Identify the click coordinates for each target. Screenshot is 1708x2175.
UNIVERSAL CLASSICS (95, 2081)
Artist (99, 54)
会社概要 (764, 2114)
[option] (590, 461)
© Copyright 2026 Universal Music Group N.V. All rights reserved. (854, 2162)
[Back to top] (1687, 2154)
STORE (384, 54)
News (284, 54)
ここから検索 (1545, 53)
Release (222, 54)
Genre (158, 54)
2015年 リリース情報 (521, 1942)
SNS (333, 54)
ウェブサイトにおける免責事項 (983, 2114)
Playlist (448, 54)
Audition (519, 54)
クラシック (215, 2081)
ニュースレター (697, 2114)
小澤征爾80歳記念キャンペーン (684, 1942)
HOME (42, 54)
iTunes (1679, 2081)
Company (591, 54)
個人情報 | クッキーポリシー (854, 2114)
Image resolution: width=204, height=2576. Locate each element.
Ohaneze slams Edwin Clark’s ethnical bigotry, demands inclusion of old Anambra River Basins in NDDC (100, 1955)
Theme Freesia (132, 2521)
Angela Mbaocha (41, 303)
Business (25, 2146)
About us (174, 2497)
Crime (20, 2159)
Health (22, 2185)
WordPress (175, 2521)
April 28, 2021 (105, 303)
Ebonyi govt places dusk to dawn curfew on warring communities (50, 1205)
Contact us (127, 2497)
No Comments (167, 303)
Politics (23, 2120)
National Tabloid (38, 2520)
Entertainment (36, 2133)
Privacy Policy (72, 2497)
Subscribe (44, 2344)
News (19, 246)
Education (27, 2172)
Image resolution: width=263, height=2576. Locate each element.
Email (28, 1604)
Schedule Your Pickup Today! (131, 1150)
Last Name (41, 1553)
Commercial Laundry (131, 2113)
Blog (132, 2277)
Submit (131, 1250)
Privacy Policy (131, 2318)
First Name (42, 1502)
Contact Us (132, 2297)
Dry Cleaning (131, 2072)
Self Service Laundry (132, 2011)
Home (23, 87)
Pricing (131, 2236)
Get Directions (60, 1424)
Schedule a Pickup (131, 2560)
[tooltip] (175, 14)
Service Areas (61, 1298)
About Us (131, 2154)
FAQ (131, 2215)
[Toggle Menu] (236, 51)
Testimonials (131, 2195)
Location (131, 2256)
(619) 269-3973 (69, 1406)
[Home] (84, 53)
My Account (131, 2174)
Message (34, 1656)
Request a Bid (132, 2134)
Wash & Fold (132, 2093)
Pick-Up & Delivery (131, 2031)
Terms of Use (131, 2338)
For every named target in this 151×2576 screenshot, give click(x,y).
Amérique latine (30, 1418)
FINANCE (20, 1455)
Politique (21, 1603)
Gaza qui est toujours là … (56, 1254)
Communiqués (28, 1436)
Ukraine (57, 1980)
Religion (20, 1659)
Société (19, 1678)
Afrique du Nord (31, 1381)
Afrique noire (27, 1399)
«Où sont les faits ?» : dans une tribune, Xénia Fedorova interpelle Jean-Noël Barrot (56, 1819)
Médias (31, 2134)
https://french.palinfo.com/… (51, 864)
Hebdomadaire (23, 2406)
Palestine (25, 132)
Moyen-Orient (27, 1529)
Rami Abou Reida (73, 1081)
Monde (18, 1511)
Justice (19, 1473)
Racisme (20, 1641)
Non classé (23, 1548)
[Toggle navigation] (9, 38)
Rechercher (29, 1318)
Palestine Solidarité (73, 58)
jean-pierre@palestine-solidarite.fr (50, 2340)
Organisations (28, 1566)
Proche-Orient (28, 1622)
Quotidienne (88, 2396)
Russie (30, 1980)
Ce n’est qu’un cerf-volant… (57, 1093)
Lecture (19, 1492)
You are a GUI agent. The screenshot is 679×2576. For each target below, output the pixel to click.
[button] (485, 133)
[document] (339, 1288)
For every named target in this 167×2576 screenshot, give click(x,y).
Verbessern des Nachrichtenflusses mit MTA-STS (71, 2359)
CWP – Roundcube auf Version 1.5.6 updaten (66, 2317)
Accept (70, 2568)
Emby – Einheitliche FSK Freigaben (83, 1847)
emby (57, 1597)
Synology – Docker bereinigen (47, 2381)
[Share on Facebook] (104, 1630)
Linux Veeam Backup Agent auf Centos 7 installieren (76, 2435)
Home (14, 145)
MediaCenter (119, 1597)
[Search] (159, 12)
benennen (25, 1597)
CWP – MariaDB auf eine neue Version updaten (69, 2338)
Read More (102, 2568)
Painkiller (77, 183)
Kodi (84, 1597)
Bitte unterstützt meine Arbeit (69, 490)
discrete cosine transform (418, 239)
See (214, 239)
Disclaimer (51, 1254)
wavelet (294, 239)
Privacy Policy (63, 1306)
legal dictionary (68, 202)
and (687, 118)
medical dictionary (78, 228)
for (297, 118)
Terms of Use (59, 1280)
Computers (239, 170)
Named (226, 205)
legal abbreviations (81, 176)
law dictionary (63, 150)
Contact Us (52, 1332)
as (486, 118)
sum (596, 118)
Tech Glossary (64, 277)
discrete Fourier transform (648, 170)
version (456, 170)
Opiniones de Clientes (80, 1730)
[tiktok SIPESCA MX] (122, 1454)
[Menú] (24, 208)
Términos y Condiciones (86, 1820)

● ● ● ● ● ● ●

◆ **Task instructions**:
Only the lines from the start of the material through the line containing "Crime (20, 2159)" belong in the answer, each copied exactly.

◆ **Output of the exercise**:
Identify the click coordinates for each target. Screenshot is 1708x2175.
UNIVERSAL CLASSICS (95, 2081)
Artist (99, 54)
会社概要 (764, 2114)
[option] (590, 461)
© Copyright 2026 Universal Music Group N.V. All rights reserved. (854, 2162)
[Back to top] (1687, 2154)
STORE (384, 54)
News (284, 54)
ここから検索 (1545, 53)
Release (222, 54)
Genre (158, 54)
2015年 リリース情報 (521, 1942)
SNS (333, 54)
ウェブサイトにおける免責事項 (983, 2114)
Playlist (448, 54)
Audition (519, 54)
クラシック (215, 2081)
ニュースレター (697, 2114)
小澤征爾80歳記念キャンペーン (684, 1942)
HOME (42, 54)
iTunes (1679, 2081)
Company (591, 54)
個人情報 | クッキーポリシー (854, 2114)
Image resolution: width=204, height=2576. Locate each element.
Ohaneze slams Edwin Clark’s ethnical bigotry, demands inclusion of old Anambra River Basins in NDDC (100, 1955)
Theme Freesia (132, 2521)
Angela Mbaocha (41, 303)
Business (25, 2146)
About us (174, 2497)
Crime (20, 2159)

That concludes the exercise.